Study staff recruited participants by making presentations to mental health staff within the Atlanta VA Medical Center, distributing flyers in the Mental Health Clinic, advertising on Medical Center–wide VA TV, placing advertisements in local free weekly newspapers, and announcing the study in ongoing PTSD groups. This effort generated 96 telephone screenings. Thirty-four of these declined participation. Many expressed a fear that VRE would cause an increase in PTSD symptoms. Another 25 did not meet study criteria. Face-to-face assessments were scheduled with 37 potential participants. Of these, 27 potential participants were assessed. Sixteen did not meet study criteria. Six of these did not have severe enough PTSD, six had active substance abuse, two were already in treatment with one of the study psychotherapists, one could not get permission from his VA psychiatrist to participate, and one appeared psychotic. Eleven were accepted into the study. Six were Caucasian and five were African American. Six participants were randomized into the VRE condition and five into the PCT control group. The mean age of the VRE group was 57 (range = 53–61 years, SD = 3.02); the mean age of the PCT control group was 58 (range = 55–62, SD = 3.05 years). Two patients did not complete treatment. One VRE patient dropped out in the third session and did not report any negative effects of study participation. Another PCT patient had unexpected scheduling problems that prevented starting treatment. Nine patients completed study-related treatment, five in the VR condition and four in the PCT condition. The study was conducted at the Atlanta VA Medical Center, was approved by the local Instructional Review Board, and overseen by the Atlanta VA Medical Center's Research and Development Committee. All patients gave written informed consent.

Measures

Structured Clinical Interview for DSM-IV (SCID)²³

This is a widely used clinical interview that was conducted at baseline to rule out excluded diagnoses.
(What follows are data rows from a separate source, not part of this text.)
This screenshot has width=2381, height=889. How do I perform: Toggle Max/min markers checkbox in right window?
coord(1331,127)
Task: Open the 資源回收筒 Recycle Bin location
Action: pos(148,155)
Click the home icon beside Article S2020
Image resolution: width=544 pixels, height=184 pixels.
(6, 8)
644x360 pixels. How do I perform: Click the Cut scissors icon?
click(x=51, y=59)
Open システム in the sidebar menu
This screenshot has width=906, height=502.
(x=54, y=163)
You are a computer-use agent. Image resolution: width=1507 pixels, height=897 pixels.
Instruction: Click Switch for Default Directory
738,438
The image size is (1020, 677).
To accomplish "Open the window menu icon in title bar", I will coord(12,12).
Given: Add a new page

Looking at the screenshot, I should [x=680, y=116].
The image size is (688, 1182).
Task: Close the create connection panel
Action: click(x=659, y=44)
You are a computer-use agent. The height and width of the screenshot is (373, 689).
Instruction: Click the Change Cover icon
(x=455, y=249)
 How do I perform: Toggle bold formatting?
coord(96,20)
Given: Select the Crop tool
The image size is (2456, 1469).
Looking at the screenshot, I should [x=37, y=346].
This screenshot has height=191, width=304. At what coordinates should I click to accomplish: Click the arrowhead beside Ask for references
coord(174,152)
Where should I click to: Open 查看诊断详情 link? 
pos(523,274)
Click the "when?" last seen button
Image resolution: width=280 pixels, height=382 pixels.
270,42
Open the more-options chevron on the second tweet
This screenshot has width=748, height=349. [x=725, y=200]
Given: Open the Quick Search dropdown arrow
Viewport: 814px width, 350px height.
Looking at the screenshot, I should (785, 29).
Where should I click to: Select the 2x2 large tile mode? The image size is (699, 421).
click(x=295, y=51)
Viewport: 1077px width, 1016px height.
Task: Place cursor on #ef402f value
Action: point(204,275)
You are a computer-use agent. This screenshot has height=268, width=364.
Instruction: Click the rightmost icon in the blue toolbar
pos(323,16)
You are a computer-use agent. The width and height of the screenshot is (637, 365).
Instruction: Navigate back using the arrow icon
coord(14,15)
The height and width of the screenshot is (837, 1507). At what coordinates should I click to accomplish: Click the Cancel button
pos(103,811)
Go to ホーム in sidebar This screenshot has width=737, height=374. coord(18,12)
Clinician-Administered PTSD Scale (CAPS)²⁴

This is an interview based on the diagnostic criteria for PTSD found in DSM-IV. Although containing a total of 30 items that assess both symptoms and associated features of PTSD, total CAPS scores as typically reported in treatment outcome studies comprise 17 core items assessing the frequency and intensity of the 17 potential symptoms of PTSD. Widely used for over a decade, the CAPS has excellent reliability and excellent convergent and discriminant validity.²⁵ For the present study, its coefficient alpha based on the 17 PTSD symptom items was 0.54, 0.88, and 0.87 at baseline, posttreatment, and follow-up respectively.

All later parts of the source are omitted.